*** Stored data ***

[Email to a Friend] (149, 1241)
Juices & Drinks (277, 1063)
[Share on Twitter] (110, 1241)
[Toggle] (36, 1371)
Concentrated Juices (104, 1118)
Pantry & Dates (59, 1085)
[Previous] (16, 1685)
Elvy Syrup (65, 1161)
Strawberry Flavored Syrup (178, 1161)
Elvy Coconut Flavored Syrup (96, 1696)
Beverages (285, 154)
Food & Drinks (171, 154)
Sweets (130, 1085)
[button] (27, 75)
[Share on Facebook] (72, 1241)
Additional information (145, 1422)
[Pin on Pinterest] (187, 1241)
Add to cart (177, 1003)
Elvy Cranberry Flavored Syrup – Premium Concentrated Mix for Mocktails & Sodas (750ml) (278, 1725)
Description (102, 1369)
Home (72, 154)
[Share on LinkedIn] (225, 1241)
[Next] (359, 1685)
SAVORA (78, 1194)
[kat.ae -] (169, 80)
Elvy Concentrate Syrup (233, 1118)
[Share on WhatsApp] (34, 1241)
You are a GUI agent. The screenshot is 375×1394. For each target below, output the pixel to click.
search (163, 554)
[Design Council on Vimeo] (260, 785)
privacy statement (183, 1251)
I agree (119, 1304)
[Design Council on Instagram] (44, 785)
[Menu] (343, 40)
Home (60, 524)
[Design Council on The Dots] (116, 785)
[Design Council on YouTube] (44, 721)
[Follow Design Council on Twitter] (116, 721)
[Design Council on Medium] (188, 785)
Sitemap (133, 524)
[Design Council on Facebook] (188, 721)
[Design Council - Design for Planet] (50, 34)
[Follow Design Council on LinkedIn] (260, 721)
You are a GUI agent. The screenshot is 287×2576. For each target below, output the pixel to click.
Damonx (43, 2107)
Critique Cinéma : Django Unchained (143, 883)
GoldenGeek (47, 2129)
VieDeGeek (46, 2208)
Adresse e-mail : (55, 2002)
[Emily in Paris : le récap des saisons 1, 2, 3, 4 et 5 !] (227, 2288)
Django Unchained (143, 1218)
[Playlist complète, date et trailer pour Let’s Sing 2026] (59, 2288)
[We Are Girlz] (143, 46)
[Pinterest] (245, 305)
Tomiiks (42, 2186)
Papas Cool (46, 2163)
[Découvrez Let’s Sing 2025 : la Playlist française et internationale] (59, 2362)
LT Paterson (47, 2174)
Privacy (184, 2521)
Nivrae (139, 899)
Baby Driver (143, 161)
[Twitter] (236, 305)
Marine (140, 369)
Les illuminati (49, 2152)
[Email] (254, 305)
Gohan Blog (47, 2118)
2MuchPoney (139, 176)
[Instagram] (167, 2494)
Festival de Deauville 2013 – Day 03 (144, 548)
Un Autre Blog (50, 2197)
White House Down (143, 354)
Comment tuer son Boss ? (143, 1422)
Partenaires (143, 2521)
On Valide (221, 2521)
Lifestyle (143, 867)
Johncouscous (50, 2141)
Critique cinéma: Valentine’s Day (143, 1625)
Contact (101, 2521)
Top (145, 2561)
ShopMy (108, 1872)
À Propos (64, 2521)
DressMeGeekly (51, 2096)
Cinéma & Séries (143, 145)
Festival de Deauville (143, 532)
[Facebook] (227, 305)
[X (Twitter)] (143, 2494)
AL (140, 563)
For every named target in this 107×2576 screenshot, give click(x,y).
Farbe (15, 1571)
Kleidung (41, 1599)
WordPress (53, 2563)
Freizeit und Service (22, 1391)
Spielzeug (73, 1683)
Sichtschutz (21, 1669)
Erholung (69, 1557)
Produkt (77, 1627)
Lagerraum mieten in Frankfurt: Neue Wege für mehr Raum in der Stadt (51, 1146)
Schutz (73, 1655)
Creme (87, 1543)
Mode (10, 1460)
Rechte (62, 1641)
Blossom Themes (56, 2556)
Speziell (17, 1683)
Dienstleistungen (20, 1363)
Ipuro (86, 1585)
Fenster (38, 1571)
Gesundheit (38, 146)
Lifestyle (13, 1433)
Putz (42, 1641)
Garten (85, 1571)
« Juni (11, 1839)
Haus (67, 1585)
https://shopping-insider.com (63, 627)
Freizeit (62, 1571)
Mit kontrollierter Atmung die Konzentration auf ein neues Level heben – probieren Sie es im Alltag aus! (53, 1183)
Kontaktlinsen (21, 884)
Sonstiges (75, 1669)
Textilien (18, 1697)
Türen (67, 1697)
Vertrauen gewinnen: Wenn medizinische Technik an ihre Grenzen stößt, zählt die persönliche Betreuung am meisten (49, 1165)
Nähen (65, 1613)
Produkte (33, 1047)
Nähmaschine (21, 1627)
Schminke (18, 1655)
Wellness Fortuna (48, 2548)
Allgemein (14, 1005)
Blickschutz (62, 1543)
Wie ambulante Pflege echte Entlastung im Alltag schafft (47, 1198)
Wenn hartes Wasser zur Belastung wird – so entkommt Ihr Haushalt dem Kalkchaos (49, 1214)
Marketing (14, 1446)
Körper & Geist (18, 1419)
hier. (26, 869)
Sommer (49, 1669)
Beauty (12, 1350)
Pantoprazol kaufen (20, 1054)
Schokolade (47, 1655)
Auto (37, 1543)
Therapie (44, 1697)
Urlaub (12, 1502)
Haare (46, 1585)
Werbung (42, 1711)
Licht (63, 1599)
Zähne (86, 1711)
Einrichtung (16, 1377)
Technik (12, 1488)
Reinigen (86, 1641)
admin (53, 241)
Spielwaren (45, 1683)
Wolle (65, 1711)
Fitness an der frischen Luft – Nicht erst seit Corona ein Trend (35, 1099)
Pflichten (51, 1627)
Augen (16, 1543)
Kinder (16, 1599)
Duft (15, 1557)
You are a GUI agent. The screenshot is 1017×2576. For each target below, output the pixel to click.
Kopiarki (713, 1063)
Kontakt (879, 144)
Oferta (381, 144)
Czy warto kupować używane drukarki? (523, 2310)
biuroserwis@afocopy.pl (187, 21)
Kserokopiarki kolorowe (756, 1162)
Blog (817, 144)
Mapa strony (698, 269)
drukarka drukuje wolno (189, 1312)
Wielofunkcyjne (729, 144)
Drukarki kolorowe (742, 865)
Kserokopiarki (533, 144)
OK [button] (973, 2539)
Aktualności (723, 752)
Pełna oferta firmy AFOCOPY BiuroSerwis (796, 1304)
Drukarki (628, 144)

*** End of Stored data ***

▶ _Task to carry out_: Transcribe exactly the lines from the one containing "Fitness an der" through the end of the records, both included, and nothing else.

▶ _Worked solution_:
Fitness an der frischen Luft – Nicht erst seit Corona ein Trend (35, 1099)
Pflichten (51, 1627)
Augen (16, 1543)
Kinder (16, 1599)
Duft (15, 1557)
You are a GUI agent. The screenshot is 1017×2576. For each target below, output the pixel to click.
Kopiarki (713, 1063)
Kontakt (879, 144)
Oferta (381, 144)
Czy warto kupować używane drukarki? (523, 2310)
biuroserwis@afocopy.pl (187, 21)
Kserokopiarki kolorowe (756, 1162)
Blog (817, 144)
Mapa strony (698, 269)
drukarka drukuje wolno (189, 1312)
Wielofunkcyjne (729, 144)
Drukarki kolorowe (742, 865)
Kserokopiarki (533, 144)
OK [button] (973, 2539)
Aktualności (723, 752)
Pełna oferta firmy AFOCOPY BiuroSerwis (796, 1304)
Drukarki (628, 144)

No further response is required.